SF – Speculative Fiction has great power. It allows us to
speculate in ways that other genres don’t. Do you want to want a world with a
matriarchal society? No problem. It’s only as far away as your imagination –
and your readers will suspend their disbelief as they read your book. (Or you
will suspend your disbelief as you read of just such a world in someone else’s
book.) However, place that speculation in our world, in modern day Chicago or
Toronto or Tokyo, and every page, someone will say or think, “But that’s not
how it is.” A very good writer will find a way to convince her readers, but it
won’t be easy. Place that society on the mythical world of Xrth, and such
problems disappear.
Yes, you can bend the rules slightly for stories taking
place in the present day – such as an advanced technology which gives us Jules
Verne’s submarine in “20,000 Leagues Under the Sea”, but a wholesale change in
societal mores in our world becomes quite a different story.

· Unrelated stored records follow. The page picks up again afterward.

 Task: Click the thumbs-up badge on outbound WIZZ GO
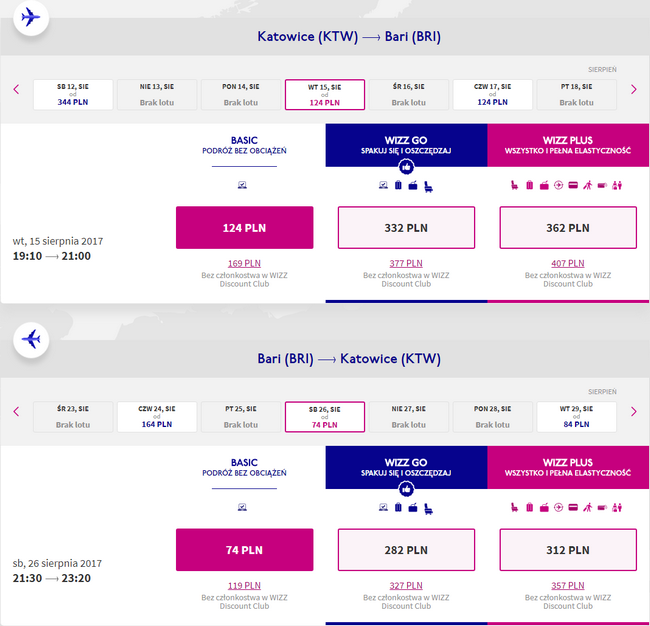406,166
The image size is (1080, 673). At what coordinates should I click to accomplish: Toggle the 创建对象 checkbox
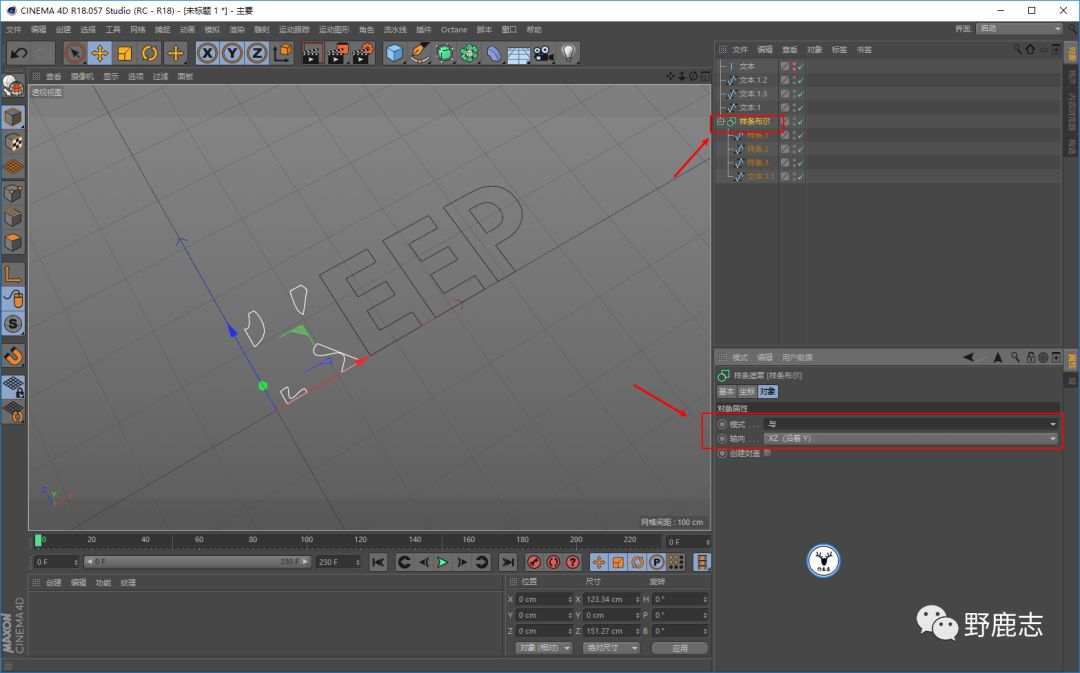coord(767,453)
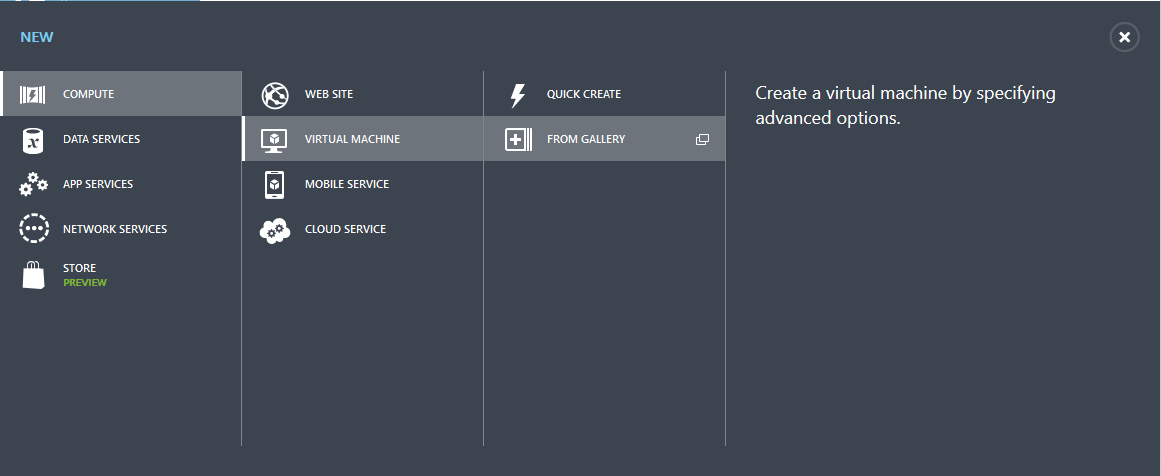The height and width of the screenshot is (476, 1161).
Task: Select the CLOUD SERVICE option label
Action: tap(345, 229)
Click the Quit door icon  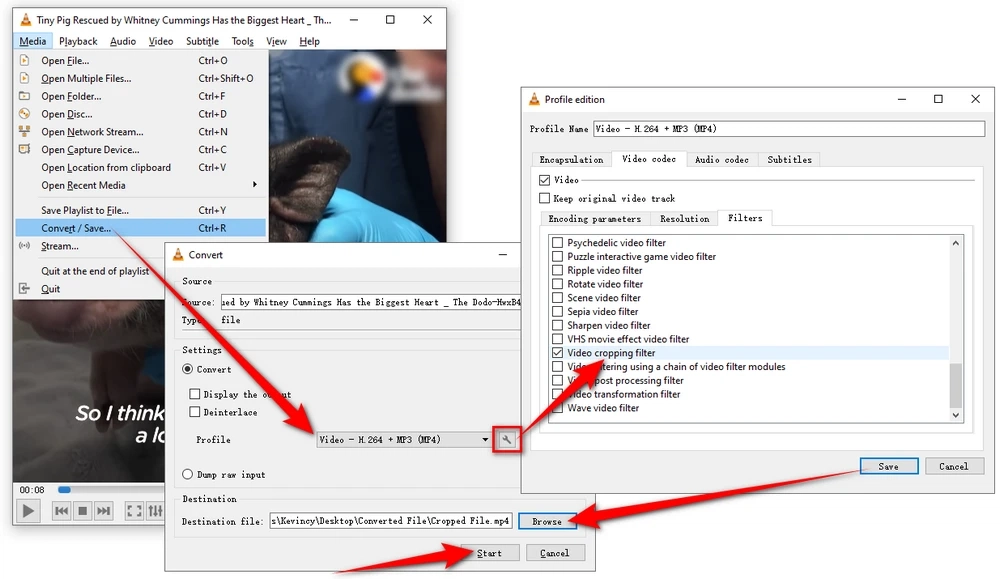[x=24, y=289]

So, I like SF for the opportunity it gives me to explore
questions, creating worlds around them that I can use as foundations. How would
humans have to adjust to operating in a very polite society? Elizabeth Moon has
such a place in her “Vatta” series, where excessive rudeness incurs the death
penalty. What are the strengths and weaknesses of a highly formal society, with
rules for practically everything dealing with societal interaction? Simply
travel to Miller & Lee’s “Liaden Universe” to get one perspective on such a
world.
For me, these form backgrounds in which I can explore how a
character reacts to various stimuli. But it all starts with the character and
his or her problem.
What is the difference between sacrifice and suicide? If a
man in the trenches of WWI throws himself on a grenade to save the lives of his
comrades, does he do so out of love for his fellow men (sacrifice) or does he
see this as an honourable way out of a horror so immense that it seems to be
eating him whole (suicide)? Is this an act of bravery or of cowardice? In the
end, does it matter?
I found that particular question plaguing me (the difference
between sacrifice and suicide), together with its ancillary questions of
cowardice and bravery, honour and dishonour. To more fully explore it, I found
a character or two in which to embed the questions. One, Rel Panace, an injured
young man running from a gang, which wished to beat him, begins to consider
himself a coward for running. An older man, Coll, who has the brand of a coward
upon his face – for cowardice on the battlefield – saves him.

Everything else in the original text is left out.